Robustness of speaker recognition systems: additive noise, reverberation, and linguistic content variabilities – Laboratoire d'Informatique de l'Université du Mans

Séminaire de Aran Mohammadamini, Post-doctorant au LIUM

Date: 05/04/2024
Heure : 10h15
Lieu : IC2, Salle des conseils
Intervenant : Mohammad Mohammadamini

Robustness of speaker recognition systems: additive noise, reverberation, and linguistic content variabilities

Speaker recognition systems authenticate the identity of speakers from their speech utterances. In order to authenticate the identity of a claimed user, it is required to obtain a fixed-length compact speaker-discriminant representation for variable-length speech utterances known as speaker embeddings. The current speaker recognition systems are using DNNs to extract speaker embeddings. Despite the relative robustness of DNN-based speaker recognition systems, their performance degrades in the presence of acoustical variabilities such as additive noise and reverberation.

There are three main groups of variabilities that reduce the performance of speaker recognition systems: internal (e.g. age, emotion, and stress), external (e.g. noise, reverberation, and distance), and content (e.g. language, and accent).

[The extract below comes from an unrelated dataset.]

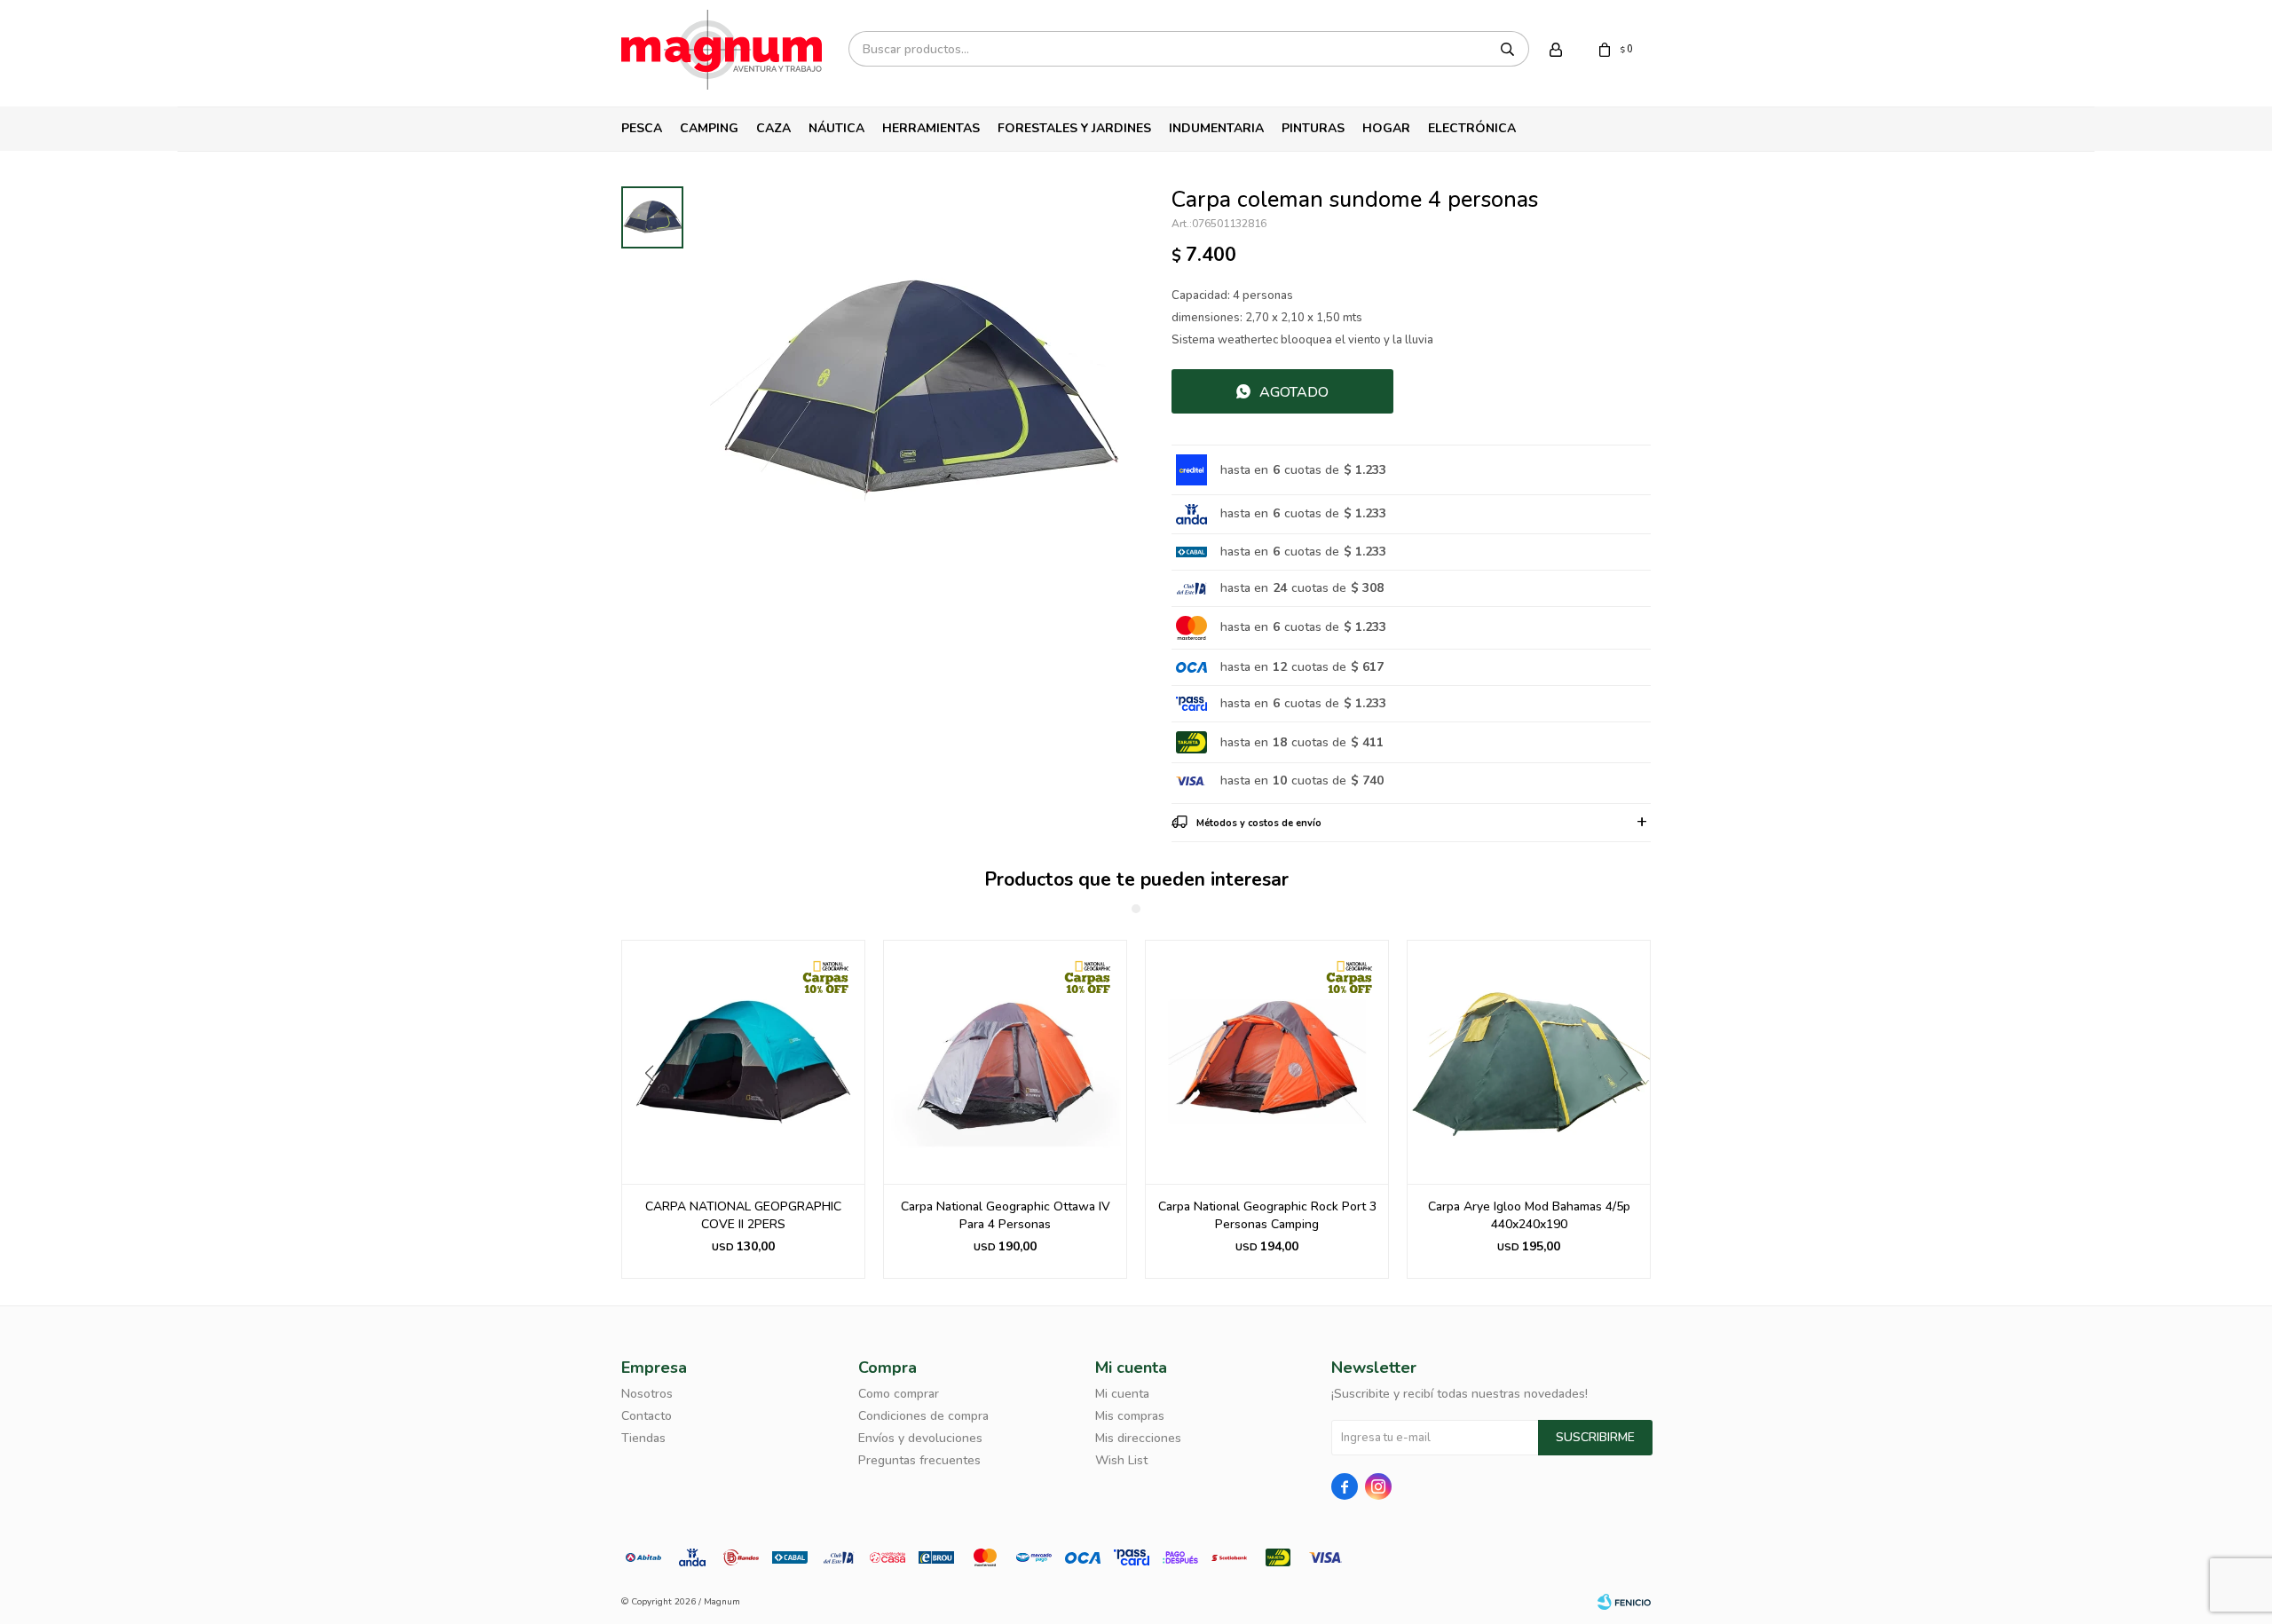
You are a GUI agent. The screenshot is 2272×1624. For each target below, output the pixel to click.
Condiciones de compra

The main theme of this presentation is robustness of DNN-based text-independent speaker recognition systems against additive noise and reverberation variabilities. The impact of these variabilities can be addressed at the signal level, feature level, speaker embedding extractor, speaker embedding, and scoring adaptation techniques. In this seminar, I will discuss a part of my previous work at signal level, speaker embedding extractor and speaker embeddings levels to make speaker recognition systems robust against additive noise and reverberation.

The last part of my presentation will concentrate on linguistic content variability in speaker recognition systems. In this part, I discuss a phrase and language-independent utterance verification system. The objective of an utterance verification system is to confirm whether the linguistic content of two speech utterances is the same or not. A common application for an utterance verification system is speaker recognition systems. Utterance verification is used in text-dependent speaker recognition systems in two ways. Firstly it can be used to filter out the trials containing unacceptable linguistic content. By doing so, the linguistic variability can be controlled which leads to higher performance in severe acoustical conditions. Additionally, an utterance verification system serves as a supplementary metric alongside speaker characteristics, increasing the robustness of speaker recognition systems.